Still, I definitely struggled with The Umbrella Academy. Vanya was the source of much of my frustration, despite the fact that I like Ellen Page just fine in the role. It just takes so long for her storyline to progress in any interesting way, and even when it does, like, it’s still pretty obvious how it’s going to go. Of course she’s going to develop powers, and of course those powers are going to cause the apocalypse. Her annoying love interest/bad guy only makes things worse for me. He isn’t charming or likable enough to buy into Vanya’s insta love for him; I do not care that he’s supposedly the only person who’s ever paid her attention. (Maybe because I just don’t quite buy that, either? That bit irks me for reasons I’m having trouble articulating.) I was so grateful when she finally killed him, but still, that took how many episodes?
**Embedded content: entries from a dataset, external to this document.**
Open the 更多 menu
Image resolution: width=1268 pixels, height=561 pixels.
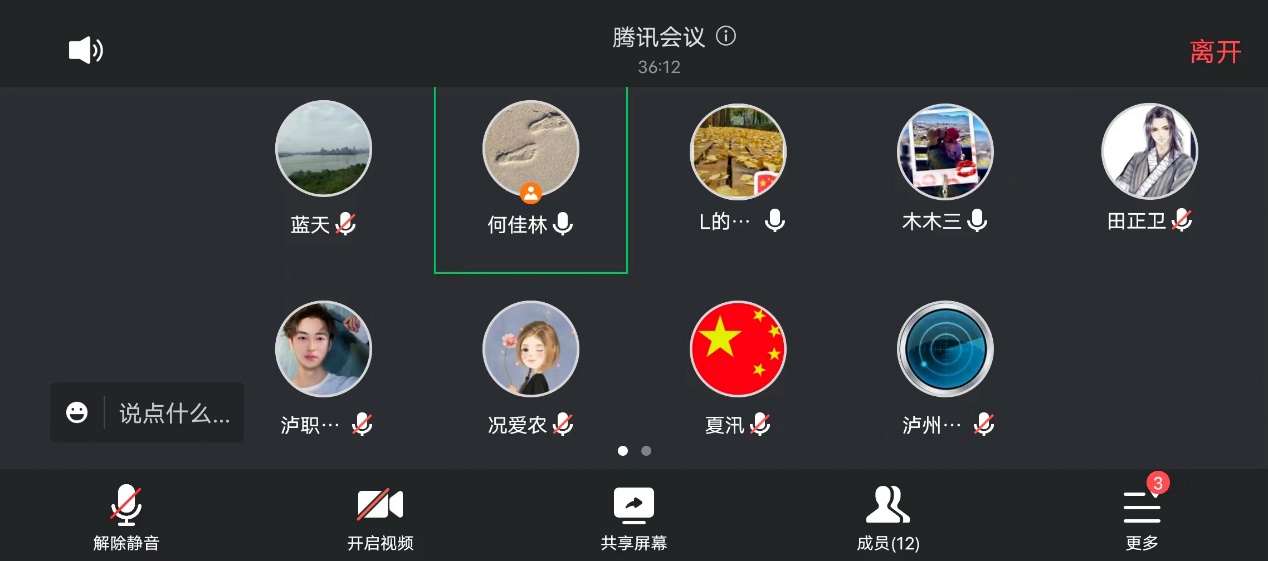pyautogui.click(x=1142, y=517)
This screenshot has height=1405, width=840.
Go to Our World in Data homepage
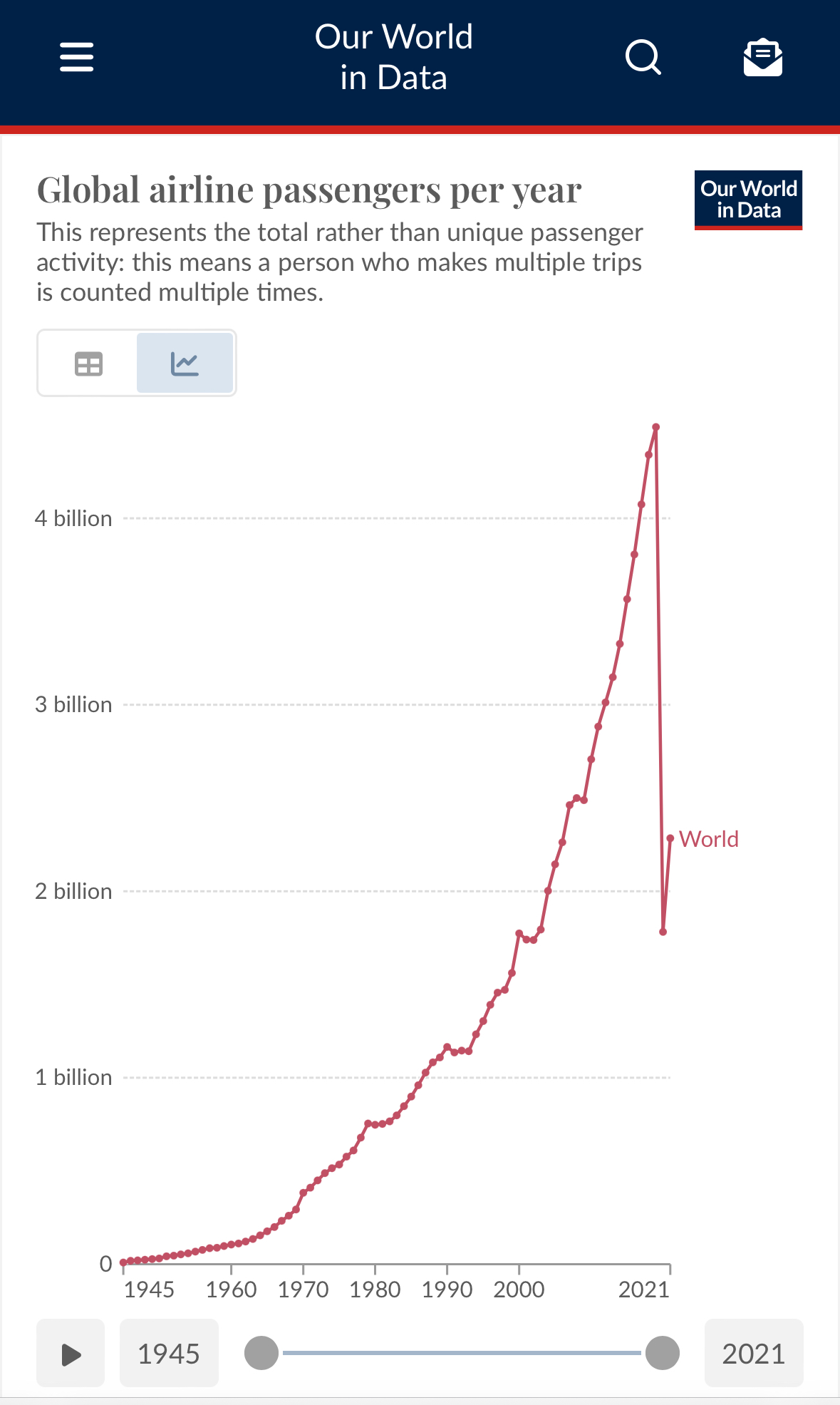393,57
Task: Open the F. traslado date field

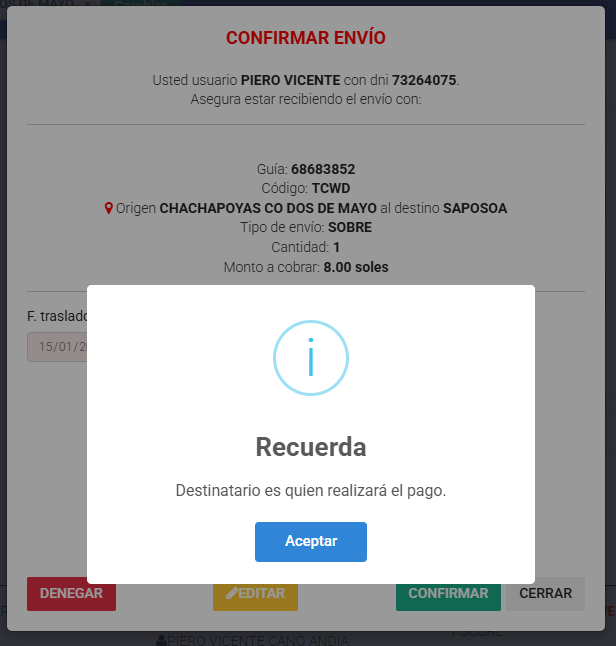Action: click(x=58, y=347)
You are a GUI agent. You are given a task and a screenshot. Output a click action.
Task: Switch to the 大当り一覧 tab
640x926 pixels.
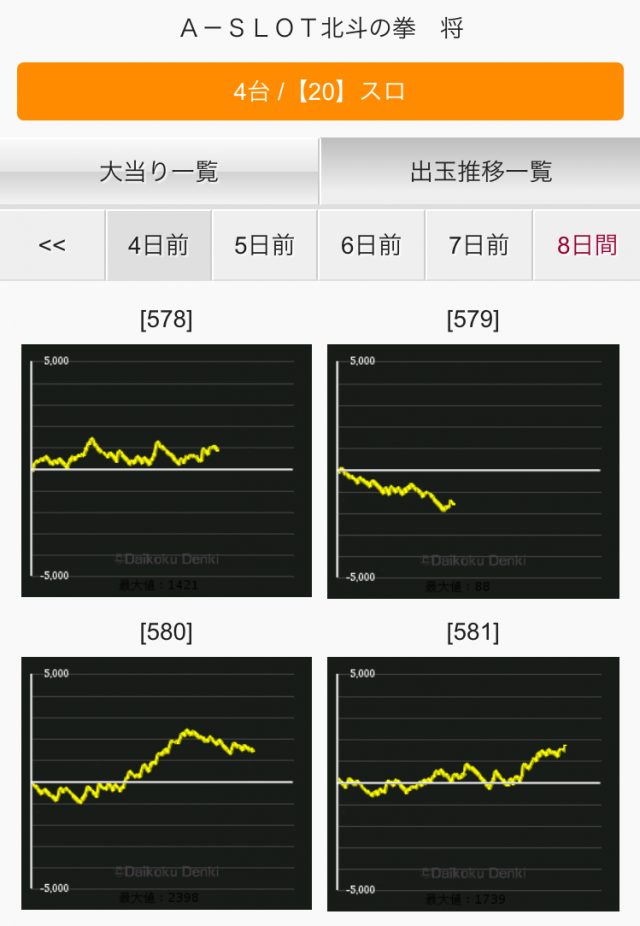click(x=159, y=172)
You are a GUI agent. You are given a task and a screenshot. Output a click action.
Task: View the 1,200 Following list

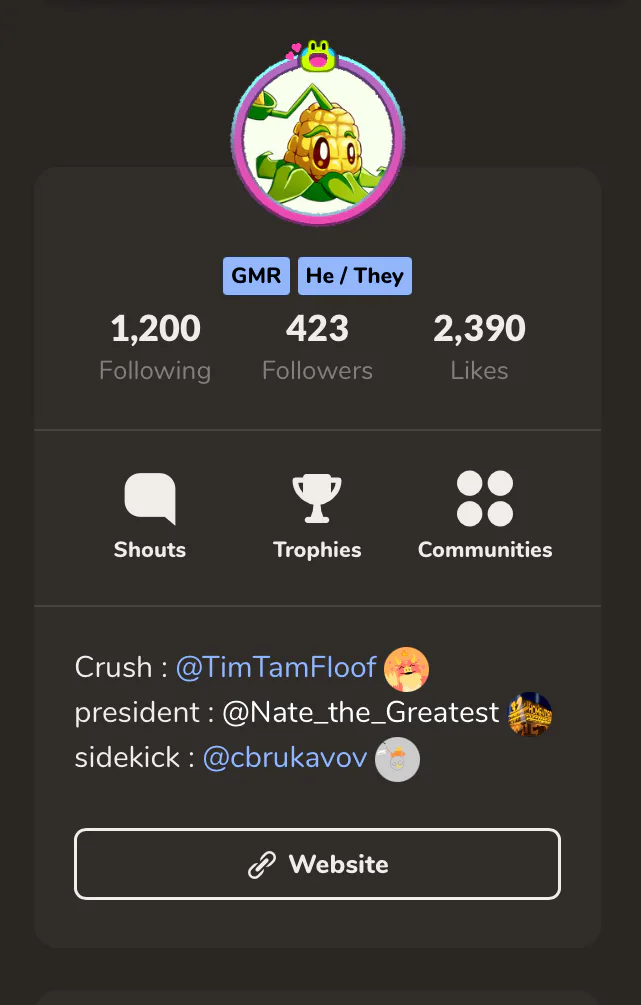[155, 347]
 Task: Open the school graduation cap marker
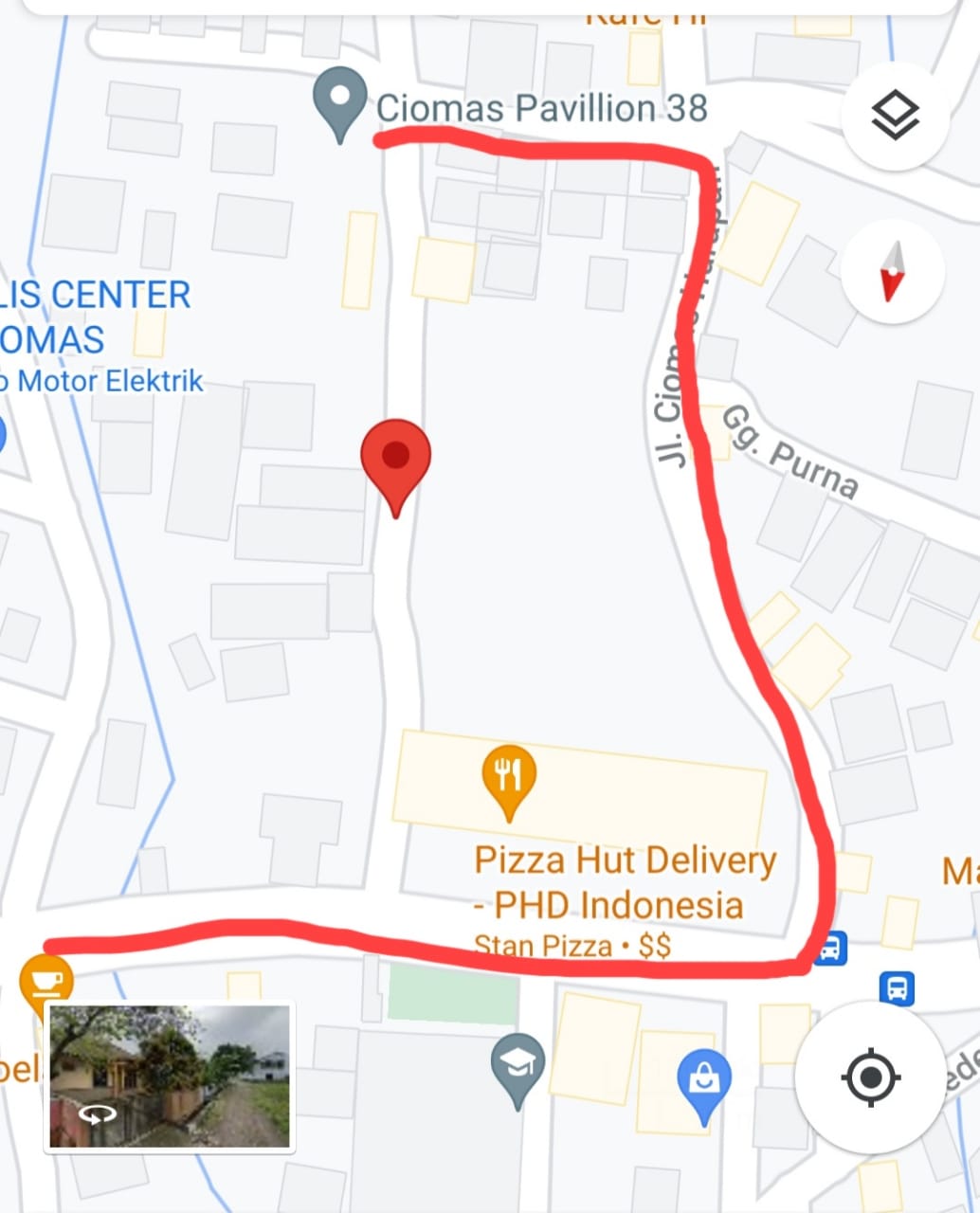[x=517, y=1065]
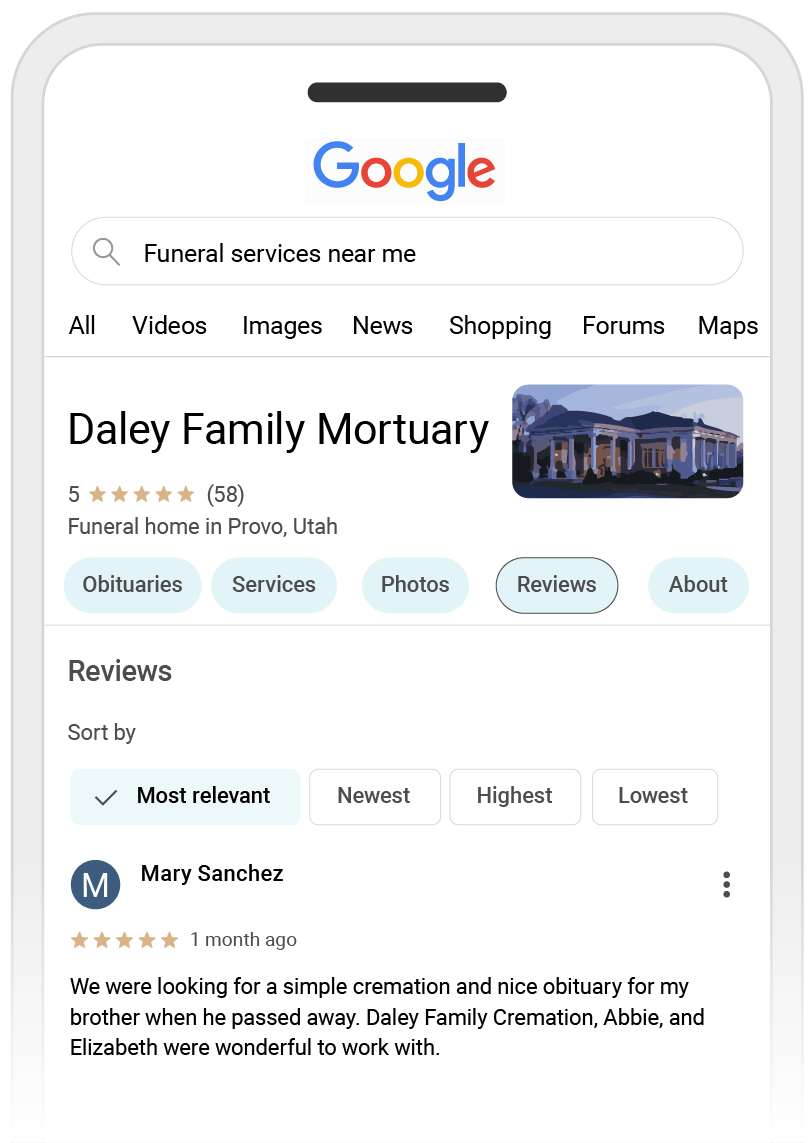The width and height of the screenshot is (810, 1143).
Task: Switch to the Shopping tab
Action: pyautogui.click(x=500, y=326)
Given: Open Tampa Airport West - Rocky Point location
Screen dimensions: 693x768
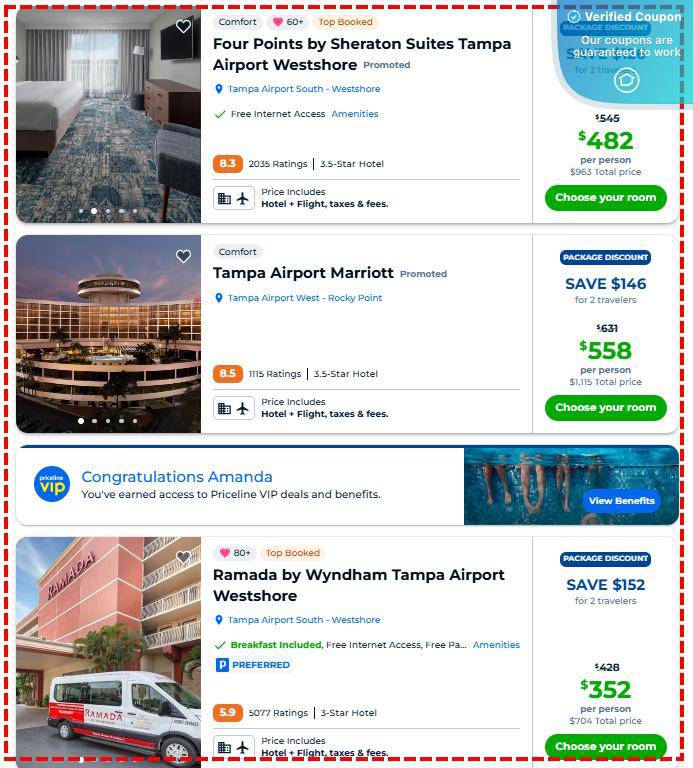Looking at the screenshot, I should pyautogui.click(x=304, y=298).
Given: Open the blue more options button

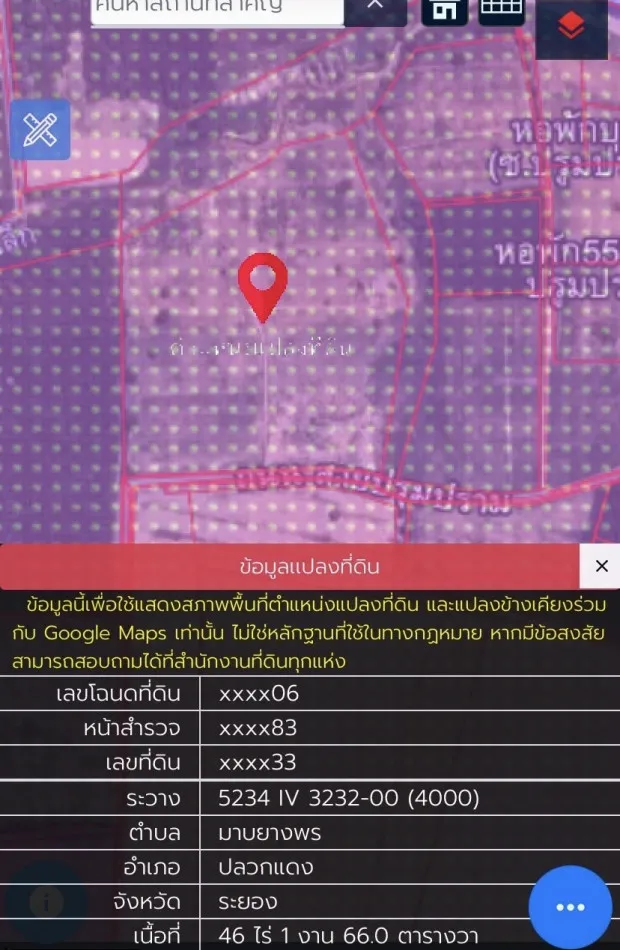Looking at the screenshot, I should coord(570,906).
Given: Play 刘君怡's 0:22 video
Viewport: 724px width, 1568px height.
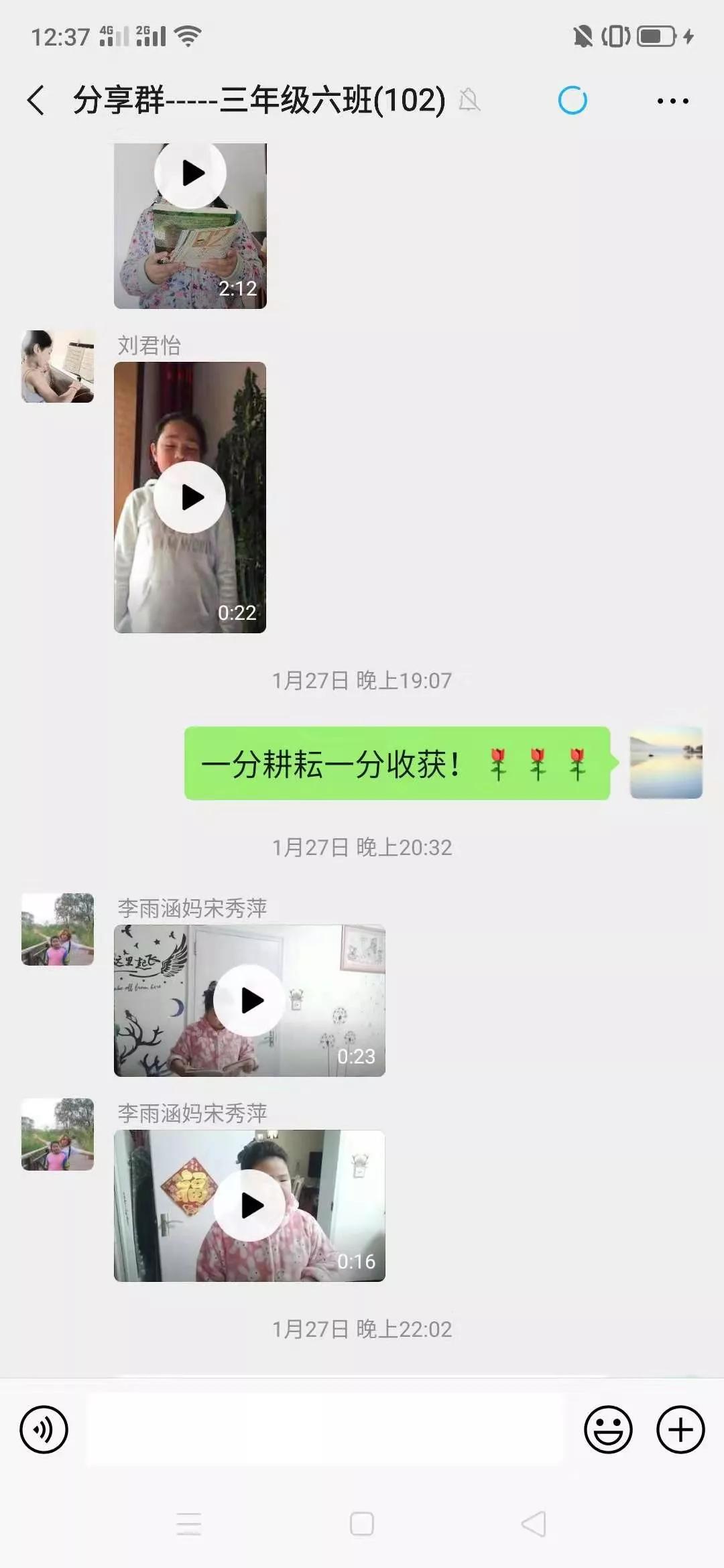Looking at the screenshot, I should [190, 497].
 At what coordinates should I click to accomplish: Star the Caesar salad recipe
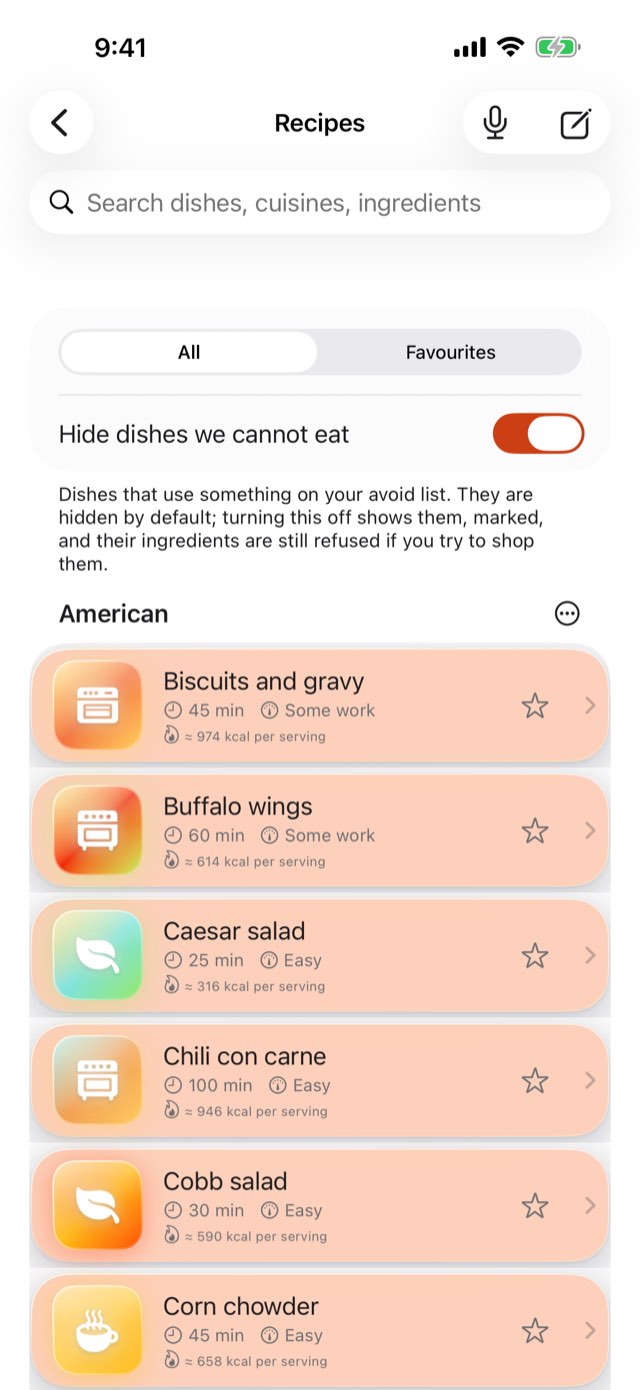tap(535, 956)
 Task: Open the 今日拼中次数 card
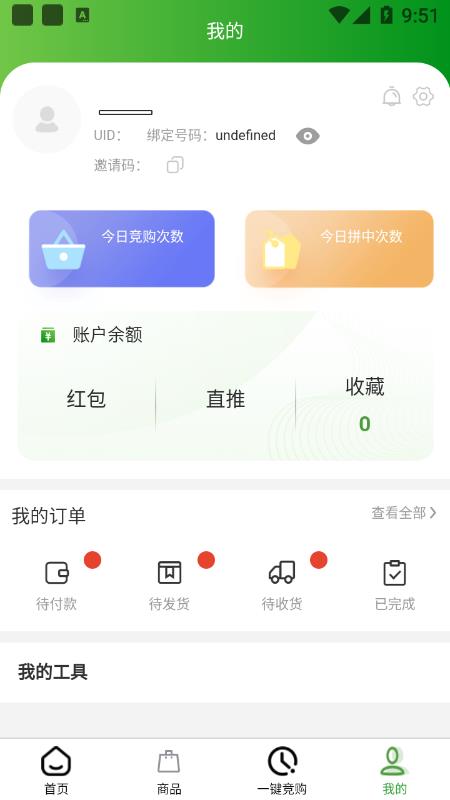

Meanwhile, Vanya’s snap to the dark side somehow manages to feel rushed, like Luther locking her up was obviously a bad call, but she had just slit her sister’s throat, so, it didn’t seem entirely unreasonable? More importantly, it felt like she was imprisoned for all of twenty minutes before she suddenly went all Possess-Y Blue Eyes, and I just never bought that transition. It’s not the only storyline where the pacing bothers me (even Cha-Cha and Hazel, who I generally enjoy, seem to fizzle in the back half of the season), but it’s easily the one that bores me the most.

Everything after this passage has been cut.